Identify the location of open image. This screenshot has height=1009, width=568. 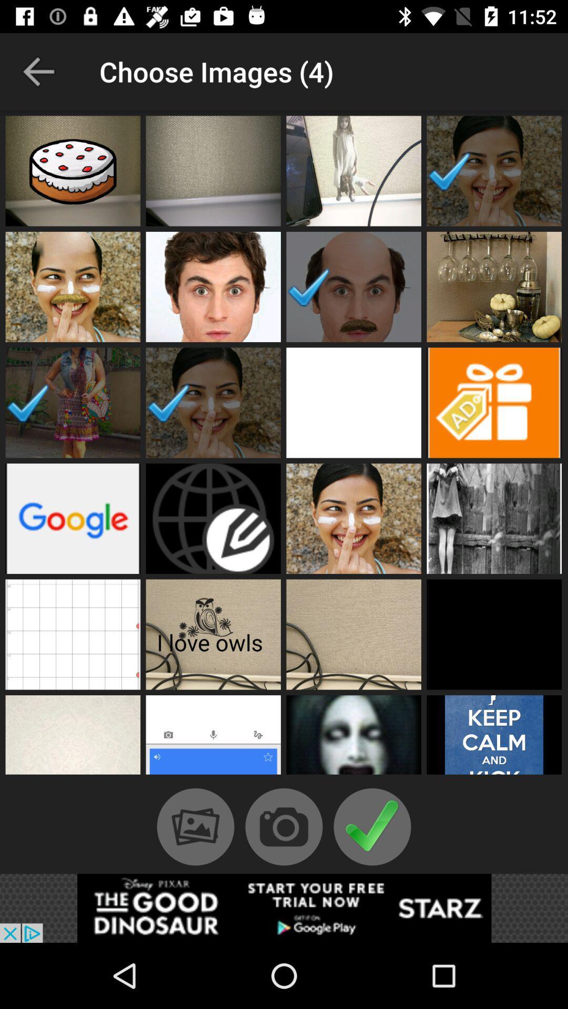
(72, 171).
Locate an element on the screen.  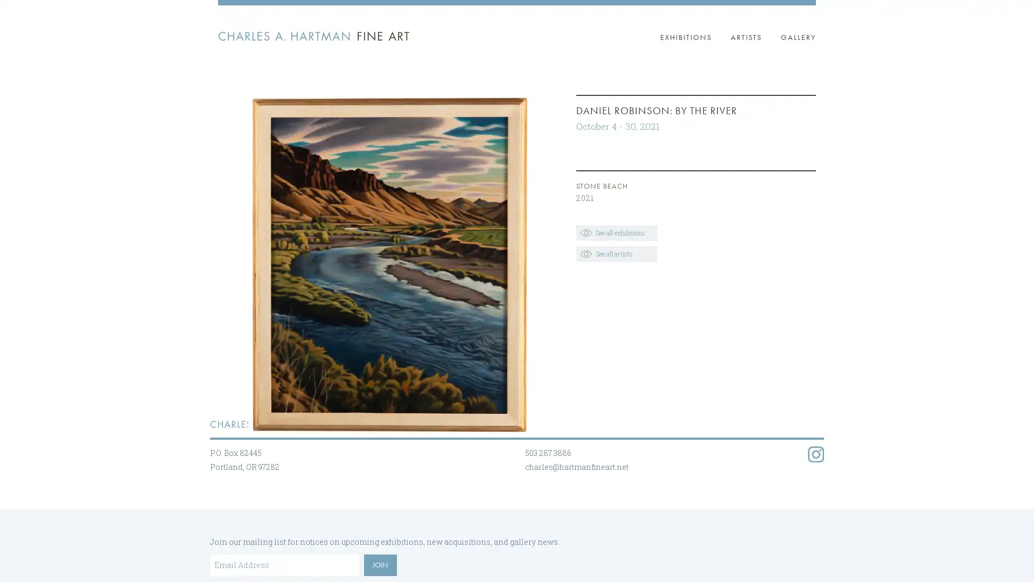
JOIN is located at coordinates (380, 564).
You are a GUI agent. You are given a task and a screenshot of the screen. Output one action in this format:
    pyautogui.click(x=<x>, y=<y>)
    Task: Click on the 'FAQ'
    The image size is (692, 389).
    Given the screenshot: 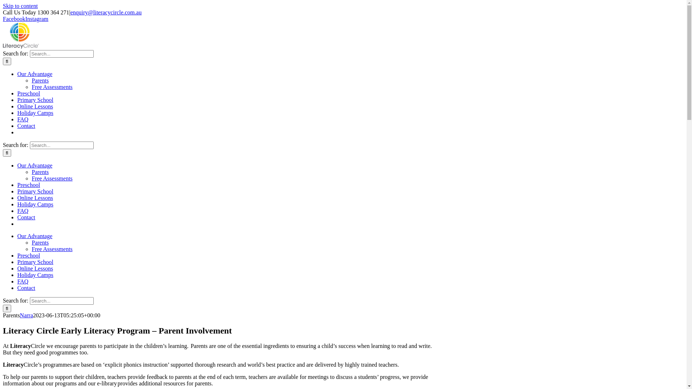 What is the action you would take?
    pyautogui.click(x=23, y=211)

## CONSIGNE
Convertissez en CSV à deux colonnes, « instruction » et « cible », les données allant du début jusqu'à la ligne contenant "JOIN is located at coordinates (380, 564).", celle-ci comprise. Chaque ligne associe un texte à sa réponse, chaque champ est entre guillemets avec les sauts de ligne remplacés par des espaces, et les images sont omises.

## RÉPONSE
instruction,cible
"Identify the location of open image. This screenshot has height=1009, width=568.","(72, 171)."
"Locate an element on the screen.","JOIN is located at coordinates (380, 564)."